Give only the number of lines in these records that contain the word "computer".

→ **Records for the exercise**:
*** Begin section ***

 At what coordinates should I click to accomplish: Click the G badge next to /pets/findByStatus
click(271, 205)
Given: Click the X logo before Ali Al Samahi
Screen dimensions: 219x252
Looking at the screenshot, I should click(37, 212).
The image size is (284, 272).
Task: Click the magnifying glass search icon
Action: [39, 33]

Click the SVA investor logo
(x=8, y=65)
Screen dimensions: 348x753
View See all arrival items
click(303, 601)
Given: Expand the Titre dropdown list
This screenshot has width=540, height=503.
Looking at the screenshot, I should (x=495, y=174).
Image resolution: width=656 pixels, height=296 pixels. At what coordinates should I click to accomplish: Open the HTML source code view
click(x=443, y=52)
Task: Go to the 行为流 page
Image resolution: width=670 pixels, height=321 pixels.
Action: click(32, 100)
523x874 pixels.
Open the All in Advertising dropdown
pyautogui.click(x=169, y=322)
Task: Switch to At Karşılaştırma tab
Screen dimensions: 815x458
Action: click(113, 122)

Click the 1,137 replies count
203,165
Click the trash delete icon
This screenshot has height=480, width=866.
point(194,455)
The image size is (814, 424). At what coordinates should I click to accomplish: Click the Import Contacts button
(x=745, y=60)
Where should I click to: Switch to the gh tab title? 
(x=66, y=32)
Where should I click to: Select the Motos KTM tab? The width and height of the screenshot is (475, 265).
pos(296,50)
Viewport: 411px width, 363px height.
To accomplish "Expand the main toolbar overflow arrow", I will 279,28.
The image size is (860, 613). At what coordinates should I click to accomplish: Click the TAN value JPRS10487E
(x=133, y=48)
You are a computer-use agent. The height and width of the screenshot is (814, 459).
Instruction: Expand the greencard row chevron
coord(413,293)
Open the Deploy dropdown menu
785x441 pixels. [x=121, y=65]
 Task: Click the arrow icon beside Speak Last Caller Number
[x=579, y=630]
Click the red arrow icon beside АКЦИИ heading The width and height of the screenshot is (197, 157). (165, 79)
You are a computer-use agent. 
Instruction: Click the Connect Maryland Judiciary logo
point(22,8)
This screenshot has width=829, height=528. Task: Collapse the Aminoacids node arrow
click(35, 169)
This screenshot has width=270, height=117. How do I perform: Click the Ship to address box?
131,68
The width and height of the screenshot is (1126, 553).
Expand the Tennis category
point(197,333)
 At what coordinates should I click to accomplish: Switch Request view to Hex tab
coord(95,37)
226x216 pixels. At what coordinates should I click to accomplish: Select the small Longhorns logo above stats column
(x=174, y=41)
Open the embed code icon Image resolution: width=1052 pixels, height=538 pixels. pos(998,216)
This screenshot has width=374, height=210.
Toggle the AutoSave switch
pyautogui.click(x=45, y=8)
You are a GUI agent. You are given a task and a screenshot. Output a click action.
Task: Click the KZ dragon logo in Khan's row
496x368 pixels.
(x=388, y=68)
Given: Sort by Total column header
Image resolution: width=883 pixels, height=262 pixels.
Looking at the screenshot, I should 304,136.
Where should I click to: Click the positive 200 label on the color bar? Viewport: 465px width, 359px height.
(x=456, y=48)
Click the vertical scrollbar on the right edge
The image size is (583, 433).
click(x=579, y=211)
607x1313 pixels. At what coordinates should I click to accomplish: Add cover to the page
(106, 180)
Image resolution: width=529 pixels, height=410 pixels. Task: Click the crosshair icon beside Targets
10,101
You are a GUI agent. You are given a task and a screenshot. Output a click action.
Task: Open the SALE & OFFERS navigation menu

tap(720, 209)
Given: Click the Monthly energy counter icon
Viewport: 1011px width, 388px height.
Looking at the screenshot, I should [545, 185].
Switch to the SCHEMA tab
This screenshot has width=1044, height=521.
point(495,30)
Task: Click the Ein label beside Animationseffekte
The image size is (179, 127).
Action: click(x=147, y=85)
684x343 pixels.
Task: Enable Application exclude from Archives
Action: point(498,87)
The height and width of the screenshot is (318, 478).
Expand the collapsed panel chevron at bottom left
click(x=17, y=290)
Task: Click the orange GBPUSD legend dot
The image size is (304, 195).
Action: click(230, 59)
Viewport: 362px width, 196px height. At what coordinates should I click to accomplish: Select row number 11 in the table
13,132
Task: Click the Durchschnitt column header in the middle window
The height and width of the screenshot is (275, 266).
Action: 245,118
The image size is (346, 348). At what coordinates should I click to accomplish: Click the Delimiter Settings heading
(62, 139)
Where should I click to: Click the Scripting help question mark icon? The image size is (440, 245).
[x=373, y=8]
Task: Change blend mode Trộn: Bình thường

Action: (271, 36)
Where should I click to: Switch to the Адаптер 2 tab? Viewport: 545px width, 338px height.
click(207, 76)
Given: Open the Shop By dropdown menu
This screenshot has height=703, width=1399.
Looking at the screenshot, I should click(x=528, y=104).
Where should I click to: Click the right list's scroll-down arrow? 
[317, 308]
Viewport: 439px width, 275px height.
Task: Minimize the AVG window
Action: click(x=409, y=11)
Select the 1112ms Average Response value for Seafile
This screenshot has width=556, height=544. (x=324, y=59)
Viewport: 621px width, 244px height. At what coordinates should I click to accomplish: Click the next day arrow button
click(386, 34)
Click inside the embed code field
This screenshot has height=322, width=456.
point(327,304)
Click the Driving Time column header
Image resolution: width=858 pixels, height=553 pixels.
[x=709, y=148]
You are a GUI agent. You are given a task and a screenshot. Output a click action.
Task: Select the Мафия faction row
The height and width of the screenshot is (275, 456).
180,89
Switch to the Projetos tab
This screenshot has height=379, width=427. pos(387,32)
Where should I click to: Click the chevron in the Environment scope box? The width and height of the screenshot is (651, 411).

*** End section ***

→ **Output below**: 2